CHANDLER, Ariz., Feb. 28, 2022 — Computing-in-memory technology is poised to eliminate the massive data communications bottlenecks otherwise associated with performing artificial intelligence (AI) speech processing at the network’s edge but requires an embedded memory solution that simultaneously performs neural network computation and stores weights. Microchip Technology Inc. (Nasdaq: MCHP), via its Silicon Storage Technology (SST) subsidiary, today announced that its SuperFlash memBrain neuromorphic memory solution has solved this problem for the WITINMEM neural processing SoC, the first in volume production that enables sub-mA systems to reduce speech noise and recognize hundreds of command words, in real time and immediately after power-up.
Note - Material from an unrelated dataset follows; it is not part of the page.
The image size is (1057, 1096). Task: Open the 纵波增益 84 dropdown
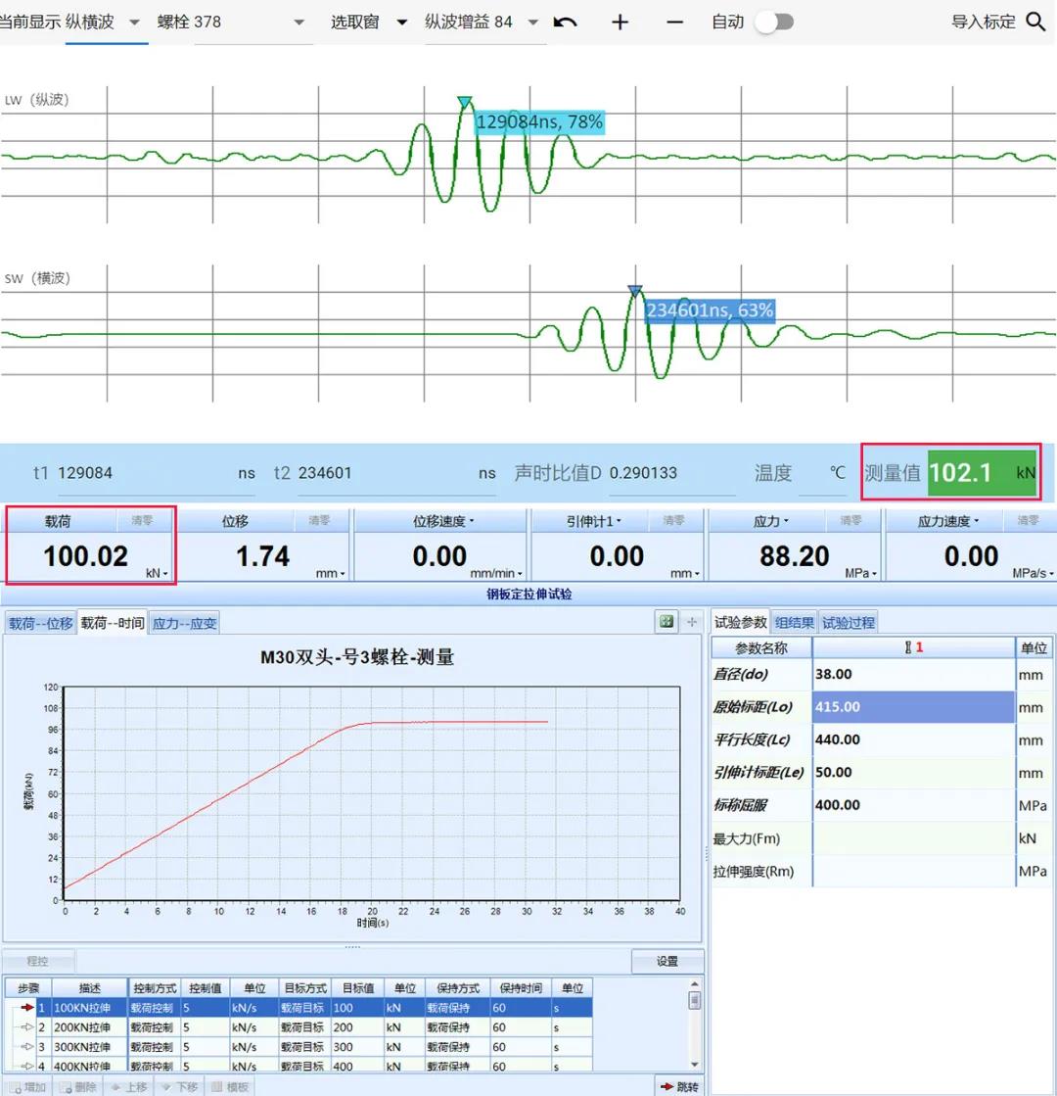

Microchip has worked with WITINMEM to incorporate Microchip’s memBrain analog in-memory computing solution, based on SuperFlash technology, into WITINMEM’s ultra-low-power SoC. The SoC features computing-in-memory technology for neural networks processing including speech recognition, voice-print recognition, deep speech noise reduction, scene detection, and health status monitoring. WITINMEM, in turn, is working with multiple customers to bring products to market during 2022 based on this SoC.
“WITINMEM is breaking new ground with Microchip’s memBrain solution for addressing the compute-intensive requirements of real-time AI speech at the network edge based on advanced neural network models,” said Shaodi Wang, CEO of WITINMEM. “We were the first to develop a computing-in-memory chip for audio in 2019, and now we have achieved another milestone with volume production of this technology in our ultra-low-power neural processing SoC that streamlines and improves speech processing performance in intelligent voice and health products.”
“We are excited to have WITINMEM as our lead customer and applaud the company for entering the expanding AI edge processing market with a superior product using our technology,” said Mark Reiten, vice president of the license division at SST. “The WITINMEM SoC showcases the value of using memBrain technology to create a single-chip solution based on a computing-in-memory neural processor that eliminates the problems of traditional processors that use digital DSP and SRAM/DRAM-based approaches for storing and executing machine learning models.”
Microchip’s memBrain neuromorphic memory product is optimized to perform vector matrix multiplication (VMM) for neural networks. It enables processors used in battery-powered and deeply-embedded edge devices to deliver the highest possible AI inference performance per watt. This is accomplished by both storing the neural model weights as values in the memory array and using the memory array as the neural compute element. The result is 10 to 20 times lower power consumption than alternative approaches along with lower overall processor Bill of Materials (BOM) costs because external DRAM and NOR are not required.
Permanently storing neural models inside the memBrain solution’s processing element also supports instant-on functionality for real-time neural network processing. WITINMEM has leveraged SuperFlash technology’s floating gate cells’ nonvolatility to power down its computing-in-memory macros during the idle state to further reduce leakage power in demanding IoT use cases.